Why do the adventurers fail to notice the gelatinous cube? At the table, *because their passive WIS (Perception) score tells us so. And then, if we like, we have to make up some retroactive reason, about what the PCs were doing immediately before this moment, that explains why they didn't notice the cube.
There is a roll that determines surprise though, as I've noted: the roll for the DEX (Stealth) check.
 

No issue with player rolls or dm rolls. I think I’ve been very clear about that.



And here I thought we were talking about miss for half damage. That’s a different fictional outcome than miss for no damage.

Miss has a semantic meaning. That is important. If Miss ceases to mean Miss then you’ve rendered the meaning that word is imparting to the simulation meaningless as well. It’s about more than just the mechanical structure.

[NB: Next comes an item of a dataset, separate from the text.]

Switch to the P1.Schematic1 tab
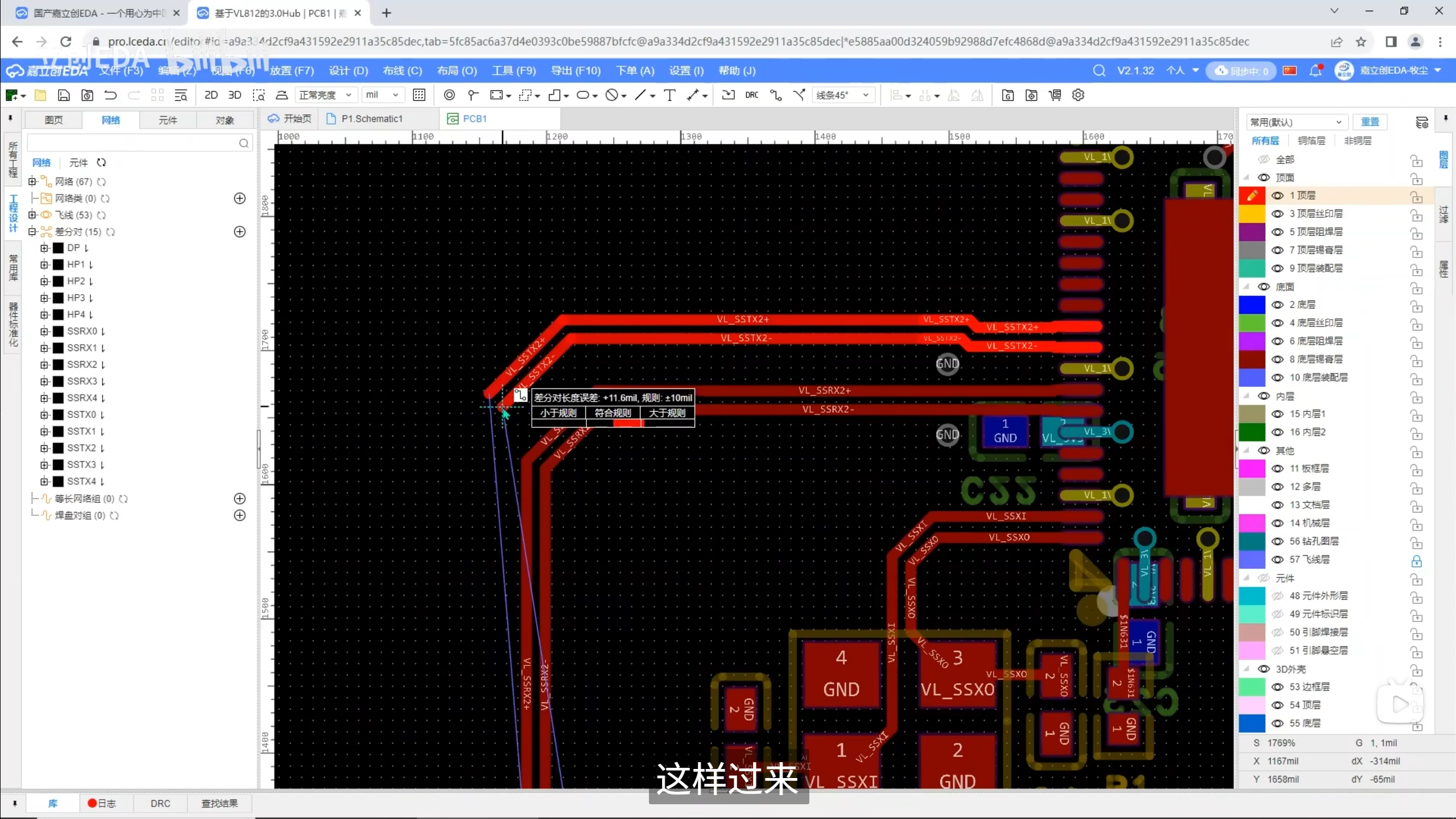Image resolution: width=1456 pixels, height=819 pixels. (371, 119)

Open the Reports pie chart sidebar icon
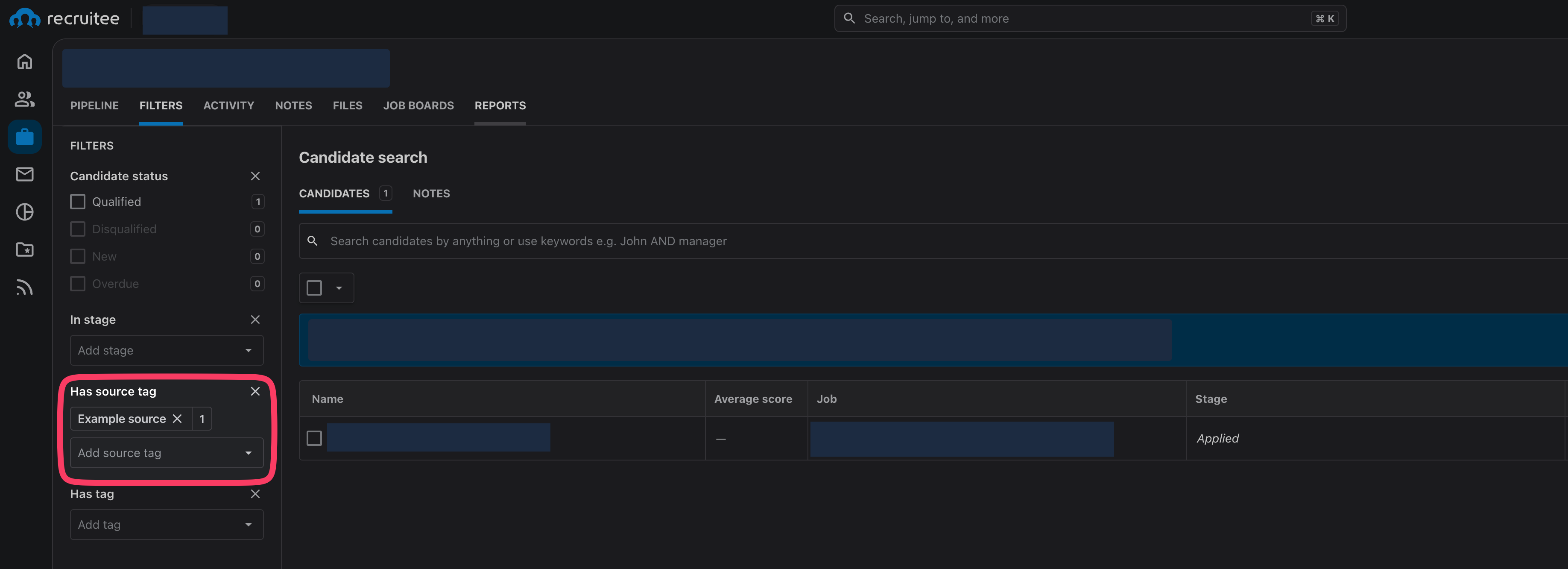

Note: 2024 d&d has damage on a miss in the game already with the graze weapon mastery.
If you think about it, damage on a miss has sort of been present since 1e. The nature of hit points mean that even if I hit an ogre with my axe, I can fail to hit physically. I can swing and get very close(a hit that does skill hit point damage), the ogre could stumble and jerk out of reach of my sword(a hit that does luck hit point damage), or the ogre could block my axe with his club(a hit that does skill hit point damage). All of those are "misses" that still deal damage.